14. The Authority notes that the product under consideration in present case is Flax Fabric having Flax content more than 50%. Flax fabric may contain flax yarn content ranging from almost 100% to as low as 30% was noted in the original investigations. Further, its production of the product in the country is quite dispersed including in unorganized MSME sector. A weaver in the Country can weave different kind of fabrics, including flax. A number of producers who are otherwise producing cotton fabric also produce low volume of flax fabric. The applicant submitted that there are no published data with regard to gross domestic production of the product in the Country, production of flax fabric being in unorganized sector and therefore the production is required to be assessed on the basis of raw material consumption and referencing the consumption pattern and earlier two investigations. The issue was considered in the original findings and previous sunset review investigations as well. Final findings notified in the matter of flax yarn and final findings notified in the present product clearly establish that majority production of flax yarn in the country is consumed in production of flax fabric below 50%. The Authority found production of flax fabric in 2013-14 as 202 lac SQM, whereas consumption of flax yarn in 2014-15 was found as 15,698 MT (in the final findings relating to flax yarn). Considering consumption factor for flax fabric yarn, it is seen that the yarn consumption in 2013-14 was only in the region of 5,000 MT. It is also seen that there is no significant jump in the pattern of consumption.
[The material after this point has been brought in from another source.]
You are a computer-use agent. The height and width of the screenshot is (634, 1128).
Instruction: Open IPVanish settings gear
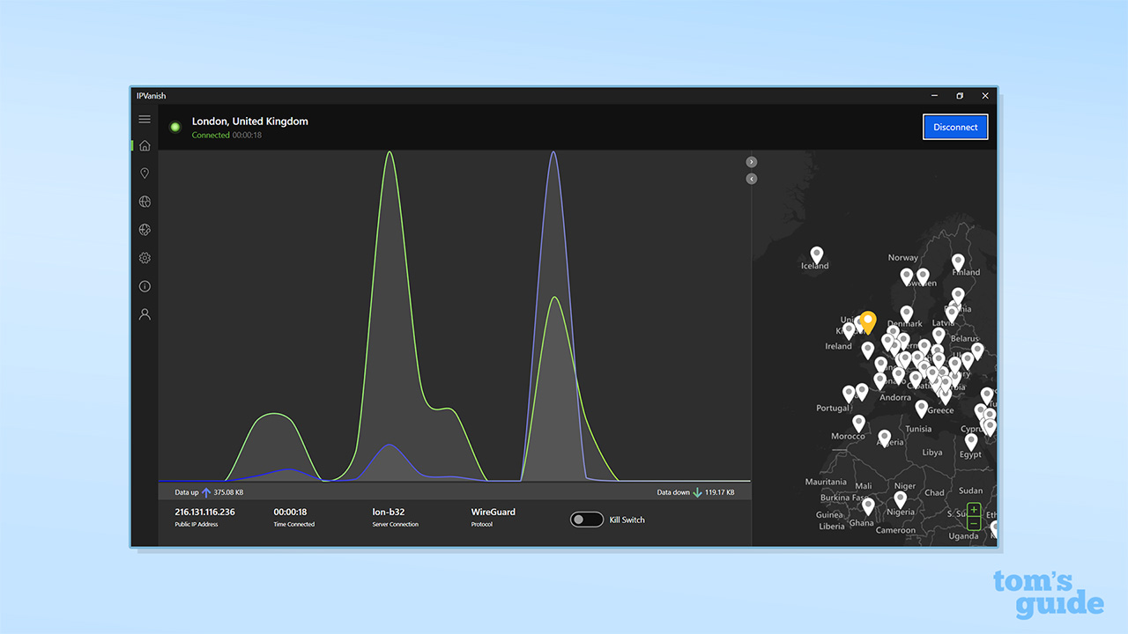tap(145, 258)

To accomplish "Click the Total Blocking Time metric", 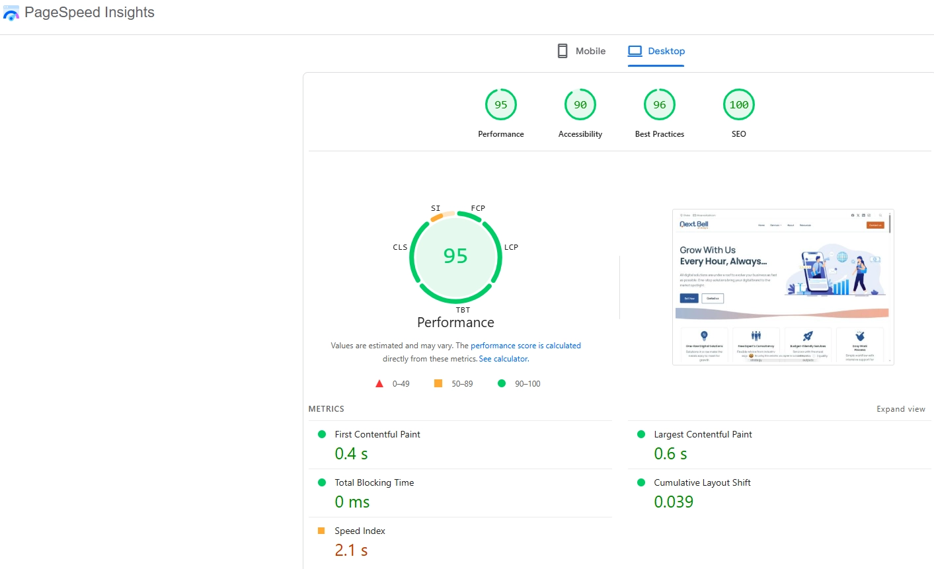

15. The issue was considered in detail in the original finding and also previous sunset review investigation. Production of flax fabric being in unorganized sector, there is no publicly available information with regard to its production. Therefore, the production of PUC can best be assessed on the basis of raw material consumption and referring to the consumption pattern adopted in the earlier two investigations. It is noted that production of the product has been assessed in the present case and in the previous investigations on the basis of consumption of flax yarn. While there was only one producer of flax yarn in the country at the time of previous investigations, flax yarn is now being produced by seven companies. Further, flax yarn is also being imported in the Country. As was also found in the previous investigations, some of the producers of fabric are in SEZ or EOU. Imports by SEZ have not been included to arrive at gross Indian production. The petitioner has provided information with regard to flax yarn sold by them for consumption in the Indian market. Consumption of flax yarn has therefore been determined on the basis of sales made by flax yarn producers. Imports made into India has been added to these sales. In a situation where production is wide spread and is in MSME sector, the Authority has determined gross Indian production on the basis of raw material consumption in other investigations as well in the past It is not feasible to cumulate production of all individual companies in the present case. Nor there is any agency in the Country who has collated such precise information. Therefore, it is most appropriate to quantify Indian production in such situations either by considering raw material consumption or by considering finished downstream product consumption. In a product like present, the production can be scientifically quantified on the basis of raw material consumption. The approach is consistent with the past practice as well. The Authority also notes that challenges of scope of DI in case of fragmented industry are well recognized globally in AD investigations.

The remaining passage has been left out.